> **Available data**
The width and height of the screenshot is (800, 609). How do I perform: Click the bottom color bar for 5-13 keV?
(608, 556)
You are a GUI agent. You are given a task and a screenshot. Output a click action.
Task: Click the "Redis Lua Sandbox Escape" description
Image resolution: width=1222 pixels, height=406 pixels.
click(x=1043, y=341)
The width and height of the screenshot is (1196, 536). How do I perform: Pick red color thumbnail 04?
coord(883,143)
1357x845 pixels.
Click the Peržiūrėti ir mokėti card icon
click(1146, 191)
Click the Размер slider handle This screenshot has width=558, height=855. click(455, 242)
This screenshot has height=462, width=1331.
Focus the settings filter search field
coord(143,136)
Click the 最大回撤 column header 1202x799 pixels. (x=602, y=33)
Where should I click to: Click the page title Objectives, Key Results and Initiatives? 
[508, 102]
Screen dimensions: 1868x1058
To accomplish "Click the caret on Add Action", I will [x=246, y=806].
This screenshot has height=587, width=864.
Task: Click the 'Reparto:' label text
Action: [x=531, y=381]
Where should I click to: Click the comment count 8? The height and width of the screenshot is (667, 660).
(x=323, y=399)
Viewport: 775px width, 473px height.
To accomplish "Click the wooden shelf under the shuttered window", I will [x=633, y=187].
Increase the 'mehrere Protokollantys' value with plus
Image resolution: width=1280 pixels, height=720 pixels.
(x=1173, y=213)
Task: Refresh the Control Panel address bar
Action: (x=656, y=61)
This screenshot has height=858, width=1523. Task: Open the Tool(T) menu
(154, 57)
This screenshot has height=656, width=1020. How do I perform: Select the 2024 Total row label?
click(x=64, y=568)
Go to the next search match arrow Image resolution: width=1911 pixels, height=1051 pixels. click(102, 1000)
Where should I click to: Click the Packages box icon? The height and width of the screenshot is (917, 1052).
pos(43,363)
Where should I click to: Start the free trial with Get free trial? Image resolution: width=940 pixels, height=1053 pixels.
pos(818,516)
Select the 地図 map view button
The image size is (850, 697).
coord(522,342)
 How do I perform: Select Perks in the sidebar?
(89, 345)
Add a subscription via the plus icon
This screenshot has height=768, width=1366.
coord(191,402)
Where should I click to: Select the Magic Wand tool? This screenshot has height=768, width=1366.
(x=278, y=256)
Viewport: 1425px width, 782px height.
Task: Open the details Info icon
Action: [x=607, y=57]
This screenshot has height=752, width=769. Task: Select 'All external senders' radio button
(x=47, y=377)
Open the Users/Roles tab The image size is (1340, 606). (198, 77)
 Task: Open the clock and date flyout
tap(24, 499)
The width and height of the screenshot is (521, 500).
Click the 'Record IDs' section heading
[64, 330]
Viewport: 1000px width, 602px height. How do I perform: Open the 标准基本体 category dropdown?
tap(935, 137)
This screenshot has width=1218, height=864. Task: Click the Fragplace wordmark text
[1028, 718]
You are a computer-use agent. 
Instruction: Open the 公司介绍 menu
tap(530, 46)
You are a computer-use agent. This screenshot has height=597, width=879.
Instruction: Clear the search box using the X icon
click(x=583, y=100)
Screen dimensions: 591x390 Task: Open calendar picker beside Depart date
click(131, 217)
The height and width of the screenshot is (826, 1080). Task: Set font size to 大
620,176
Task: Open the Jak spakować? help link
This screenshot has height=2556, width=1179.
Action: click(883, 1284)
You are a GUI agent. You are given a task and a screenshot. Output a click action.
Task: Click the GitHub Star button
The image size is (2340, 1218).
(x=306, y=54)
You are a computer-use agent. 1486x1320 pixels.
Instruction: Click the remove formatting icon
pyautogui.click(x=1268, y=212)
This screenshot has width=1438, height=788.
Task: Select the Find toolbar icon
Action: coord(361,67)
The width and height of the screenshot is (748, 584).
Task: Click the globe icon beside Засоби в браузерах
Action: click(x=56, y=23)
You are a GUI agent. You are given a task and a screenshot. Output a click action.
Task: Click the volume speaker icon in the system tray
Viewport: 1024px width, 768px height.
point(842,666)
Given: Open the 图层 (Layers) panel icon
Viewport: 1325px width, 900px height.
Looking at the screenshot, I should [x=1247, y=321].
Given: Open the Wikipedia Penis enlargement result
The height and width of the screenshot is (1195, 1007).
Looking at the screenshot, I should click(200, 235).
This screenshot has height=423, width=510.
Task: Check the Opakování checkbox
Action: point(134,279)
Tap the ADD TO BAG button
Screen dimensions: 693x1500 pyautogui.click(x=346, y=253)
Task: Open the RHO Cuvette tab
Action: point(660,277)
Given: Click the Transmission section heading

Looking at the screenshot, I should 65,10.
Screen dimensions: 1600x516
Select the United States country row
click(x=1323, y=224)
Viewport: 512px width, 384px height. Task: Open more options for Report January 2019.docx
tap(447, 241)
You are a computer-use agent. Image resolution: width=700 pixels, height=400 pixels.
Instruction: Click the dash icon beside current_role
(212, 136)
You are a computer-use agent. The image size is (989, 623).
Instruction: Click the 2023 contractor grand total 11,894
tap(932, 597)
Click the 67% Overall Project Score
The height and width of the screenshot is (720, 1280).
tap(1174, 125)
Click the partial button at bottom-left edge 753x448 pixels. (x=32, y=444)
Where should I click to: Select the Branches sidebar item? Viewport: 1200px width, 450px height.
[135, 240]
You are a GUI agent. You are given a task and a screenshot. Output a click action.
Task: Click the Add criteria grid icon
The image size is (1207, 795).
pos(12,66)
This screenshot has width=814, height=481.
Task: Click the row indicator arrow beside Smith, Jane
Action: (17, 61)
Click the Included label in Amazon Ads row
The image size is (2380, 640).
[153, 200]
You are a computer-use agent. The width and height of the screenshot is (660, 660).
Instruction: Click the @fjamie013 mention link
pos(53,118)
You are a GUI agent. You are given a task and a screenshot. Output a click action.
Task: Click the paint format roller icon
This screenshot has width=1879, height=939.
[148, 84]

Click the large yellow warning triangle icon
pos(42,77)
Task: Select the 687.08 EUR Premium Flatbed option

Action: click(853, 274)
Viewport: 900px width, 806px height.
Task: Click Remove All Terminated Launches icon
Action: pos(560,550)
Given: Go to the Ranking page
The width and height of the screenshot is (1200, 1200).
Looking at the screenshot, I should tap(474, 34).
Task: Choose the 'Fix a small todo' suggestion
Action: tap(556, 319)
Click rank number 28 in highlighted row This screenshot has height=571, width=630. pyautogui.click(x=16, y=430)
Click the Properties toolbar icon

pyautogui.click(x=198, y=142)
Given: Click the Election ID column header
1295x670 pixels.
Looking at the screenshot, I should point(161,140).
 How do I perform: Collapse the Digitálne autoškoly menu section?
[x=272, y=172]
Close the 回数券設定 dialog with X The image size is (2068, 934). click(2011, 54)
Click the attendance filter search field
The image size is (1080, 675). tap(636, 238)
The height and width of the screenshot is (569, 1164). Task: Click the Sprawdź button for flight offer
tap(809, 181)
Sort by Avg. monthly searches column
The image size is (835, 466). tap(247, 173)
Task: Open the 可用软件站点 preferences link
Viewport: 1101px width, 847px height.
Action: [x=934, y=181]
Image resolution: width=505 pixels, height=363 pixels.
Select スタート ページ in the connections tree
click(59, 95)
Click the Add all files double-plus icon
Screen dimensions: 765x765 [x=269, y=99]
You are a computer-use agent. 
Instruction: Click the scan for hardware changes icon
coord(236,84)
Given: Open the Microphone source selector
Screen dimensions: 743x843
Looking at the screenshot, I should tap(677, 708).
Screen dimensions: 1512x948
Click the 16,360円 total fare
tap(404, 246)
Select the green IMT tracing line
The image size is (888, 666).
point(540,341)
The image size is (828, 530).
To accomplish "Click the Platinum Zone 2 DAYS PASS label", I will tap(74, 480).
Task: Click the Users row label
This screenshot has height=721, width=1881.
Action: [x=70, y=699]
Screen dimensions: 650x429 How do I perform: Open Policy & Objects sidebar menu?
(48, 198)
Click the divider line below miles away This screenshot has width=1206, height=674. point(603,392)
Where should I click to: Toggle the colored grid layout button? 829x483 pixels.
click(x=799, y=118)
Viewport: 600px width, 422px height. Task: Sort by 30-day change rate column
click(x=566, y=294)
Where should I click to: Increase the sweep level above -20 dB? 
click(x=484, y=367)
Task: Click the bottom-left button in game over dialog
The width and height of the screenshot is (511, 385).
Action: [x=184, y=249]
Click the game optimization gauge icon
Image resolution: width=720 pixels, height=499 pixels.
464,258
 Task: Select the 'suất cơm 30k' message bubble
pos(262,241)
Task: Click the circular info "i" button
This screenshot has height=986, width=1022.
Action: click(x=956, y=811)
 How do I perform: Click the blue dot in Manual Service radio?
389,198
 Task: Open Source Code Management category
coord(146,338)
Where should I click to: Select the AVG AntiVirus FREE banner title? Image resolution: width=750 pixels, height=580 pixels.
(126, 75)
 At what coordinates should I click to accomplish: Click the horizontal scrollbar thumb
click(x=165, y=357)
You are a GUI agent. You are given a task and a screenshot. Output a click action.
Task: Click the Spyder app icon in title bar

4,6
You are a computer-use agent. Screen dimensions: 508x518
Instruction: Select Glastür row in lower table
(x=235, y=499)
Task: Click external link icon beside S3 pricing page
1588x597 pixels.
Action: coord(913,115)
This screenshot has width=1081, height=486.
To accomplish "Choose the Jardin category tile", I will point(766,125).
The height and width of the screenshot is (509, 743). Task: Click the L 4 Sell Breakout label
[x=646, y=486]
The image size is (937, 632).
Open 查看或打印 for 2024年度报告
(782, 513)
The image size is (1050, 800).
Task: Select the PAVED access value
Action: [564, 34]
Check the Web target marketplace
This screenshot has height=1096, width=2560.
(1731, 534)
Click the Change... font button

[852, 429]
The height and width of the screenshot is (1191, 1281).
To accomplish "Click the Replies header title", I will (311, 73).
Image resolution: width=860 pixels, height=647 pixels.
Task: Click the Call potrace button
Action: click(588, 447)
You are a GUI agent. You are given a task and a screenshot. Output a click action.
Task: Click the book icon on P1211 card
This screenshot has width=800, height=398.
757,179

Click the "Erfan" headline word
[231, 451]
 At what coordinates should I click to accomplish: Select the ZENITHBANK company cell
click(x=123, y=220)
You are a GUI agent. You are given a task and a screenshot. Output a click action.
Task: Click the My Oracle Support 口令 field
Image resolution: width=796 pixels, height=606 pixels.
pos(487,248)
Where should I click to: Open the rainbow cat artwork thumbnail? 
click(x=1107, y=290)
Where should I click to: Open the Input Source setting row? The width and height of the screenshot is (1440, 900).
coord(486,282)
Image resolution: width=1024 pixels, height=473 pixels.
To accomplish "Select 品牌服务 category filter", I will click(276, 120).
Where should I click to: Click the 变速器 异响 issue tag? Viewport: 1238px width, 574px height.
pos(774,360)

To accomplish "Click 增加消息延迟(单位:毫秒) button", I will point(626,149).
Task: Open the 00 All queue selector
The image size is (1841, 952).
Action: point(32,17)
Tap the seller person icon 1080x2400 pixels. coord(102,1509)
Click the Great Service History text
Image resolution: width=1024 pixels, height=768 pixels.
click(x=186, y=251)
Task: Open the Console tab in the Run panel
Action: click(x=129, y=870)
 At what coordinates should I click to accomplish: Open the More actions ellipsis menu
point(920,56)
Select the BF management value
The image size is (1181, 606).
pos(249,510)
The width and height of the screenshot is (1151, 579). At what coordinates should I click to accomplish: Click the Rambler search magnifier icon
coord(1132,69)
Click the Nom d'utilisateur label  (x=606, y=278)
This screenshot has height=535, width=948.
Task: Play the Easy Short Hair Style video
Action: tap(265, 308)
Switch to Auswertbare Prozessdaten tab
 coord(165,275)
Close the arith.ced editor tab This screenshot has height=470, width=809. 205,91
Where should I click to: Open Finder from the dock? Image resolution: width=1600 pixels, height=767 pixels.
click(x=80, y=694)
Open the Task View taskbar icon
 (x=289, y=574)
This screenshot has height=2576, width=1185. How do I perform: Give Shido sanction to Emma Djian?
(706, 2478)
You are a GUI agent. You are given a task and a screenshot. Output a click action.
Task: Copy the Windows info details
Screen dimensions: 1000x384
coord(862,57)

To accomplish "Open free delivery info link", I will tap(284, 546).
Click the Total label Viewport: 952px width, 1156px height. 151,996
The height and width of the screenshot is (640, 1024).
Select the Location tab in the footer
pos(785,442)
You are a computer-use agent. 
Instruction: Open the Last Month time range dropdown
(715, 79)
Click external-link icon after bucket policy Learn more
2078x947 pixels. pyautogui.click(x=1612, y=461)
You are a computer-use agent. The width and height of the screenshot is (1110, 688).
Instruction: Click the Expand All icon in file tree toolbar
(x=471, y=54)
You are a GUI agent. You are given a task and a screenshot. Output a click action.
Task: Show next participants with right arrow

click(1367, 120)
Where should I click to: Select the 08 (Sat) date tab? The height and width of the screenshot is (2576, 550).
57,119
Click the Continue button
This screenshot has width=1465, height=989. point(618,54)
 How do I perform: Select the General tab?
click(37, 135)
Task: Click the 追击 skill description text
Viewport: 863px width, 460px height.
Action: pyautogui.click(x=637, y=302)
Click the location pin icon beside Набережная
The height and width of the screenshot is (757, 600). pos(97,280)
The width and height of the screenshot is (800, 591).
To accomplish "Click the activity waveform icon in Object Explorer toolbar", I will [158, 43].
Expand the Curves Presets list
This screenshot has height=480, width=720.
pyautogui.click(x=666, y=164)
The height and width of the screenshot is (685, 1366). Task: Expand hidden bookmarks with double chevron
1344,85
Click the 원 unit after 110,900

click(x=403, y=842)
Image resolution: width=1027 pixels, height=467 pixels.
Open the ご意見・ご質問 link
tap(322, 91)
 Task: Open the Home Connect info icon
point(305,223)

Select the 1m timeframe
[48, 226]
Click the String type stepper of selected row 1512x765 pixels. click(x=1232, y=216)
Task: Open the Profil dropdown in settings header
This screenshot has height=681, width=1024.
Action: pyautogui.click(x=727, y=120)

> **Task instructions**
When you reach the line with "Task: Click the My Oracle Support 口令 field" in the records above, start writing out lines exactly, and stop once the line with "Task: Open the 00 All queue selector" has been written; include nothing else.

> **Output for this exercise**
Task: Click the My Oracle Support 口令 field
Image resolution: width=796 pixels, height=606 pixels.
pos(487,248)
Where should I click to: Open the rainbow cat artwork thumbnail? 
click(x=1107, y=290)
Where should I click to: Open the Input Source setting row? The width and height of the screenshot is (1440, 900).
coord(486,282)
Image resolution: width=1024 pixels, height=473 pixels.
To accomplish "Select 品牌服务 category filter", I will click(276, 120).
Where should I click to: Click the 变速器 异响 issue tag? Viewport: 1238px width, 574px height.
pos(774,360)

To accomplish "Click 增加消息延迟(单位:毫秒) button", I will point(626,149).
Task: Open the 00 All queue selector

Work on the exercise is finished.